As Libya’s two conflicting eastern and western governments race to address the novel coronavirus with measures that include the release of prisoners, judicial and security authorities in the country's east announced examining the cases of hundreds of detainees in order to release them within days.
Libya’s eastern-based government police spokesman Lieutenant Asadiq Al-Zawi revealed that authorities are preparing to take a general amnesty decision that will see to the release of hundreds of detainees.
Those deemed harmless to society, who served half of their sentence or who have a five-year or less sentences will be released, Al-Zawi said.
“The Ministry of Justice prepared lists of the names of those who met these conditions, and it was sent to the Supreme Judicial Council,” he told Asharq Al-Awsat.
“We expect the response from the Council within a few days, and as a result of that we will, as an executive body overseeing prisons, release a number of prisoners,” Al-Zawi added.
He noted that eastern-based authorities had released 160 suspects that were arrested and under investigation for petty crimes.
General amnesty, however, will not be granted to those arrested for crimes such as murder, terrorism, and drug dealing.

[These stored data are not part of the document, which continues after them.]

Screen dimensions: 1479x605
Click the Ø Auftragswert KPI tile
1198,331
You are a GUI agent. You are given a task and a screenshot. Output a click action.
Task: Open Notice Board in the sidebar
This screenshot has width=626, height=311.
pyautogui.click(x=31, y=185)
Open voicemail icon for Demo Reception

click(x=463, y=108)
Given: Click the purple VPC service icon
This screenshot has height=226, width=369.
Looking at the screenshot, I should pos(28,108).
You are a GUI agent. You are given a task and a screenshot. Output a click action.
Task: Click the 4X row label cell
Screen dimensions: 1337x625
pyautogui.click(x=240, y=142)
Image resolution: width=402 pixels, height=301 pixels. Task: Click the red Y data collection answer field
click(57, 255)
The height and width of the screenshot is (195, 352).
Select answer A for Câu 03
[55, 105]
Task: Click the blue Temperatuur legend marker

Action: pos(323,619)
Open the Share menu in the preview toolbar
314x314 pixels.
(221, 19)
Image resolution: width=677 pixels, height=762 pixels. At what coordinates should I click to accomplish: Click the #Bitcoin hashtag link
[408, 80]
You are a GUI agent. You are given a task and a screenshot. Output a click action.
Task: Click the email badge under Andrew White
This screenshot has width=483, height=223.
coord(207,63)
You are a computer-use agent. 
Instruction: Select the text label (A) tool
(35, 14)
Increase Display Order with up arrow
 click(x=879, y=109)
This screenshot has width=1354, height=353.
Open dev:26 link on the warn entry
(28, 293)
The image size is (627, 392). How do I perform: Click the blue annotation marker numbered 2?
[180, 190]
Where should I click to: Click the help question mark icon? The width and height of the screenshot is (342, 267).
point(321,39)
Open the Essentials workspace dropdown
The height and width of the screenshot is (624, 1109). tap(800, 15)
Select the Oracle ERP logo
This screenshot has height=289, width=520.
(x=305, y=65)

Libya’s western-based Government of National Accord (GNA) had released nearly 500 prisoners as part of its action plan to combat the new coronavirus.
Commenting on the release, Al-Zawi said that a majority of those freed are involved in heinous crimes, something that has left the capital, Tripoli, frazzled.
Al-Zawi added that the GNA has also released those eligible for recruitment and deployment to battlefronts against the Libyan National Army (LNA).
More so, Al-Zawi reassured that no case of the new coronavirus was registered in prisons run by the eastern-based government.